* Material for this task
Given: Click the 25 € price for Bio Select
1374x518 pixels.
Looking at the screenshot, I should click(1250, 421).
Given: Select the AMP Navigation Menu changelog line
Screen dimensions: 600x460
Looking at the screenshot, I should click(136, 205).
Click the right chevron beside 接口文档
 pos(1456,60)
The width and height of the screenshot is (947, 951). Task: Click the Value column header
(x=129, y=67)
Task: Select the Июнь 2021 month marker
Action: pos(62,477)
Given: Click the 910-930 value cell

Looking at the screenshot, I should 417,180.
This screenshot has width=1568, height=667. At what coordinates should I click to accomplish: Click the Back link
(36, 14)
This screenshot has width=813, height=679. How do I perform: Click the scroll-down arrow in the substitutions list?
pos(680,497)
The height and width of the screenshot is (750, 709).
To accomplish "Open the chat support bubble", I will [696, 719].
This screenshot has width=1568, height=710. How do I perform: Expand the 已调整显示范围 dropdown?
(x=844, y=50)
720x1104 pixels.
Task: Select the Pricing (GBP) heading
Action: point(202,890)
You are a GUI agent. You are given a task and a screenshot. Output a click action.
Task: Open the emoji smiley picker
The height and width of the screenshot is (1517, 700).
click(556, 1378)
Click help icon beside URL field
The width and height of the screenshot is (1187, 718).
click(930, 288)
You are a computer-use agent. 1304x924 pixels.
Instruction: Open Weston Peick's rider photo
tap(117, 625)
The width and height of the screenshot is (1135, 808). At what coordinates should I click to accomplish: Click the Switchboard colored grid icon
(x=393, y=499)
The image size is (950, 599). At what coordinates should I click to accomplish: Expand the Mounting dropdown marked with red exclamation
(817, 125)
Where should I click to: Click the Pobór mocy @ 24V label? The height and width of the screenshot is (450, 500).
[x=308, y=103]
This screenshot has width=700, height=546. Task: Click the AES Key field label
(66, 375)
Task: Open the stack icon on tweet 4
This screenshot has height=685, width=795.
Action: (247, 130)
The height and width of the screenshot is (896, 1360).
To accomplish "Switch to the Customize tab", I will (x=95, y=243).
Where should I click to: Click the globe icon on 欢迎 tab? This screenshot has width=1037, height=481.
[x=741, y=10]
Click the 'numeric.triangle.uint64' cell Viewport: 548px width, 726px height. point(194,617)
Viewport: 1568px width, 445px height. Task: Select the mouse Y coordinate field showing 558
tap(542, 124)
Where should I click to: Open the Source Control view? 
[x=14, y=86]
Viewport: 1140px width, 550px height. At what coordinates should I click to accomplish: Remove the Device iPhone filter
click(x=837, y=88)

* What the exercise asks
An exact copy of every entry above is the expected answer.

* Solution
Given: Click the 25 € price for Bio Select
1374x518 pixels.
Looking at the screenshot, I should click(1250, 421).
Given: Select the AMP Navigation Menu changelog line
Screen dimensions: 600x460
Looking at the screenshot, I should click(136, 205).
Click the right chevron beside 接口文档
 pos(1456,60)
The width and height of the screenshot is (947, 951). Task: Click the Value column header
(x=129, y=67)
Task: Select the Июнь 2021 month marker
Action: pos(62,477)
Given: Click the 910-930 value cell

Looking at the screenshot, I should 417,180.
This screenshot has width=1568, height=667. At what coordinates should I click to accomplish: Click the Back link
(36, 14)
This screenshot has width=813, height=679. How do I perform: Click the scroll-down arrow in the substitutions list?
pos(680,497)
The height and width of the screenshot is (750, 709).
To accomplish "Open the chat support bubble", I will [696, 719].
This screenshot has width=1568, height=710. How do I perform: Expand the 已调整显示范围 dropdown?
(x=844, y=50)
720x1104 pixels.
Task: Select the Pricing (GBP) heading
Action: point(202,890)
You are a GUI agent. You are given a task and a screenshot. Output a click action.
Task: Open the emoji smiley picker
The height and width of the screenshot is (1517, 700).
click(556, 1378)
Click help icon beside URL field
The width and height of the screenshot is (1187, 718).
click(930, 288)
You are a computer-use agent. 1304x924 pixels.
Instruction: Open Weston Peick's rider photo
tap(117, 625)
The width and height of the screenshot is (1135, 808). At what coordinates should I click to accomplish: Click the Switchboard colored grid icon
(x=393, y=499)
The image size is (950, 599). At what coordinates should I click to accomplish: Expand the Mounting dropdown marked with red exclamation
(817, 125)
Where should I click to: Click the Pobór mocy @ 24V label? The height and width of the screenshot is (450, 500).
[x=308, y=103]
This screenshot has width=700, height=546. Task: Click the AES Key field label
(66, 375)
Task: Open the stack icon on tweet 4
This screenshot has height=685, width=795.
Action: (247, 130)
The height and width of the screenshot is (896, 1360).
To accomplish "Switch to the Customize tab", I will (x=95, y=243).
Where should I click to: Click the globe icon on 欢迎 tab? This screenshot has width=1037, height=481.
[x=741, y=10]
Click the 'numeric.triangle.uint64' cell Viewport: 548px width, 726px height. point(194,617)
Viewport: 1568px width, 445px height. Task: Select the mouse Y coordinate field showing 558
tap(542, 124)
Where should I click to: Open the Source Control view? 
[x=14, y=86]
Viewport: 1140px width, 550px height. At what coordinates should I click to accomplish: Remove the Device iPhone filter
click(x=837, y=88)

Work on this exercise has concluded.